The 20-year-old grandson-of/property-manager-for my landlord is leaning against the building next door, enjoying a late summer daydream, his boyish limbs a-languor, his meditation central and deep. And secret. He is tall and blonde though not stunningly handsome, and cordial but not particularly charming, yet nonetheless I find moments of him - such as this secretly stolen spectre - especially delightful.
The determined reader will have found that much of my writing is (and I am not proud of this) a ponderous mass of whining and self-pity. The casual reader never stays, I think. The reason for my depressed style is perhaps the same reason that I am fascinated by this plain boy outside my window; regret.
I read, in Bono's commencement address to Harvard, "...Is missing the moment unacceptable to you ? Is wasting inspiration a crime? It is for a musician.". I must therefore be a musician. (!).

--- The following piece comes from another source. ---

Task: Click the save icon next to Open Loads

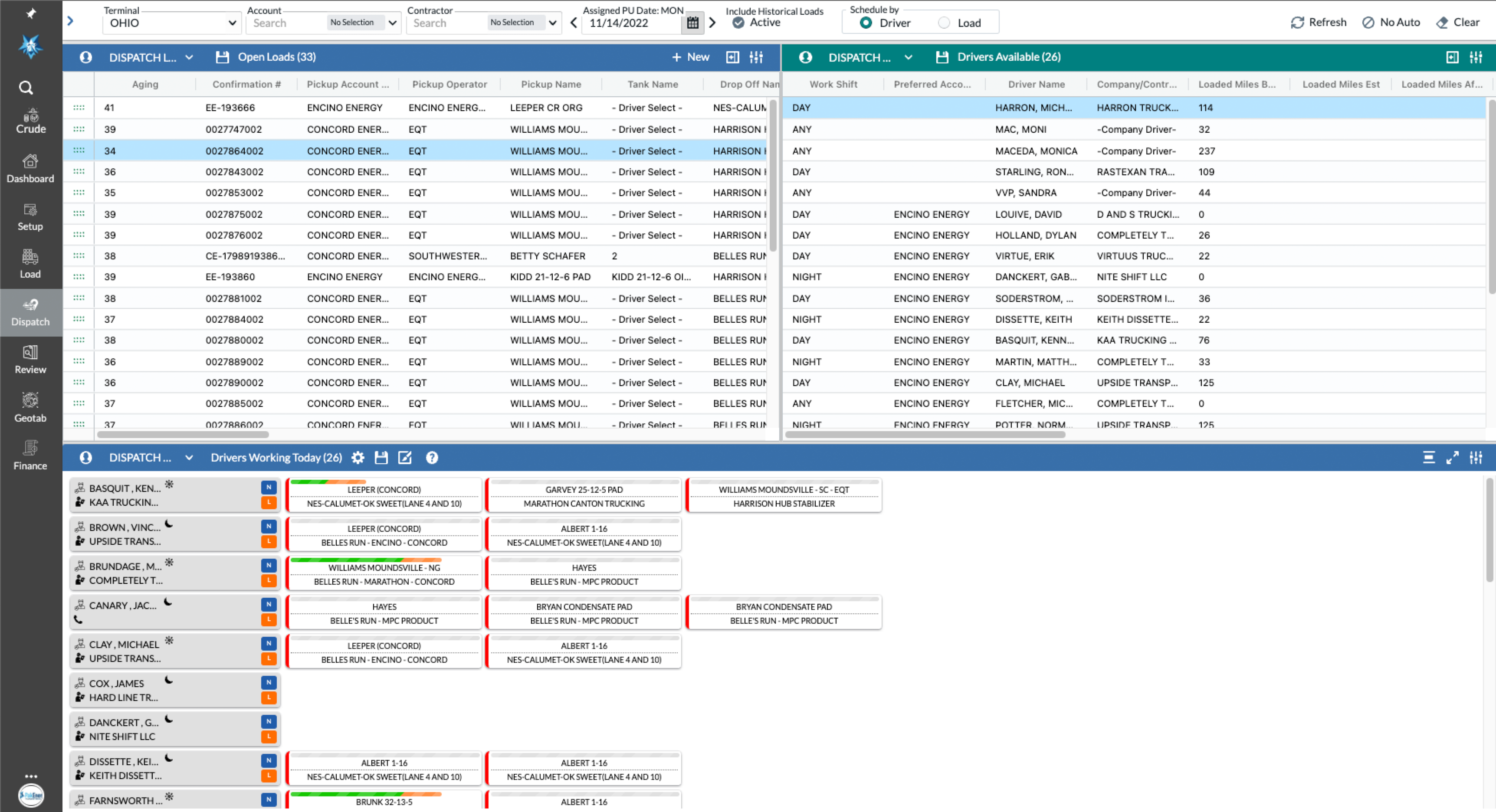Action: click(x=223, y=57)
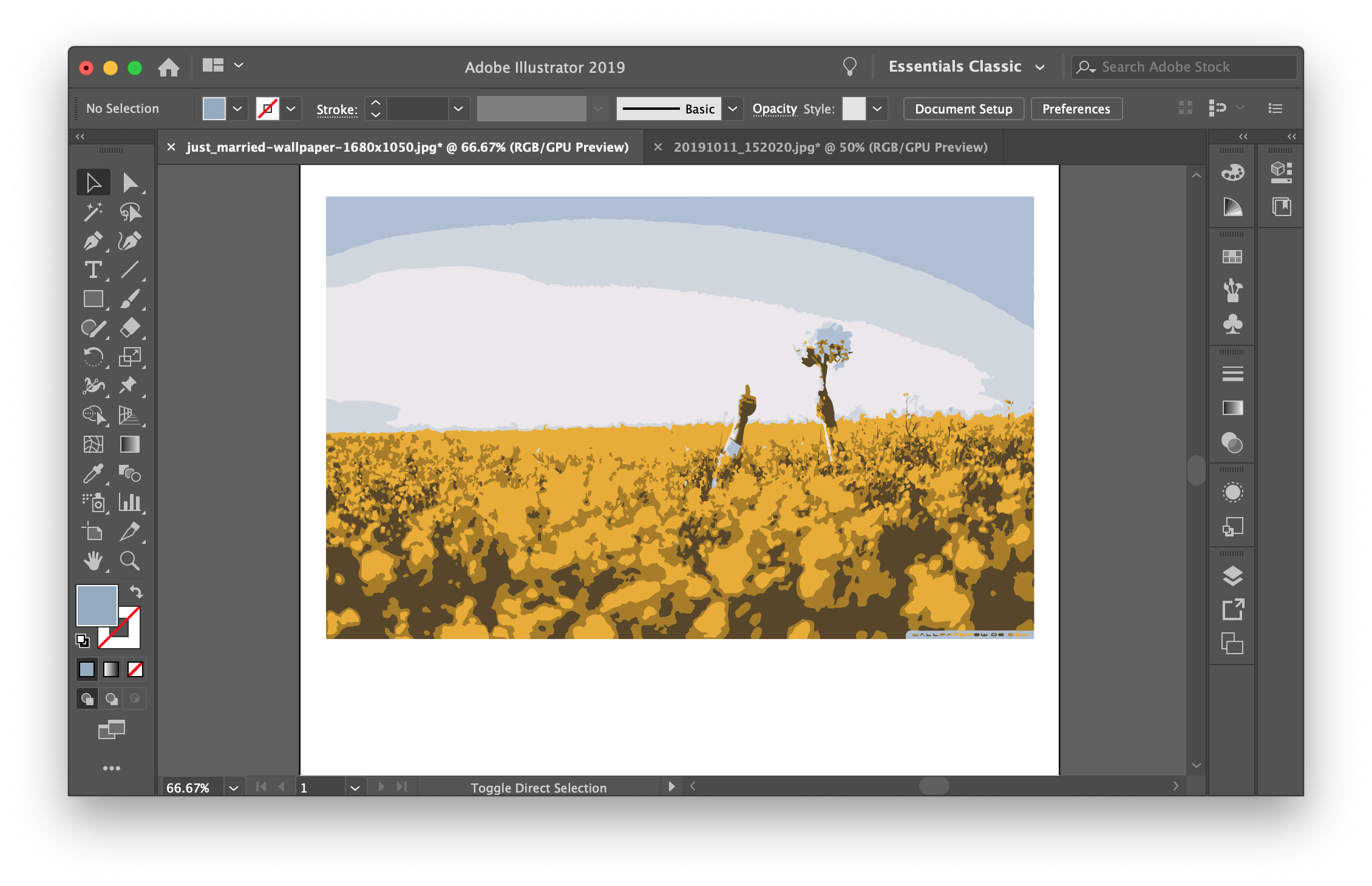
Task: Open the Layers panel icon
Action: point(1232,575)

I am no more a musician than I am a writer, but I am so in love with the moment and the inspiration that I am stuck lamenting their loss. It's like I am focussing on everything not just as I am receiving it as a free gift form the universe, but just as it has passed; as if choosing a vantage point in the lull of the wave's wake is preferrable to riding its curling lip on the event-horizon of disaster.
I was a boy. I am not now. I was absent from my boyhood in lamentation for my lost childhood. And still looking back, I am absent from my manhood in lamentation for my lost boyhood. Missing the moment, wasting inspiration.
Just twenty minutes passed, and the meditative boy ouside my window is long gone.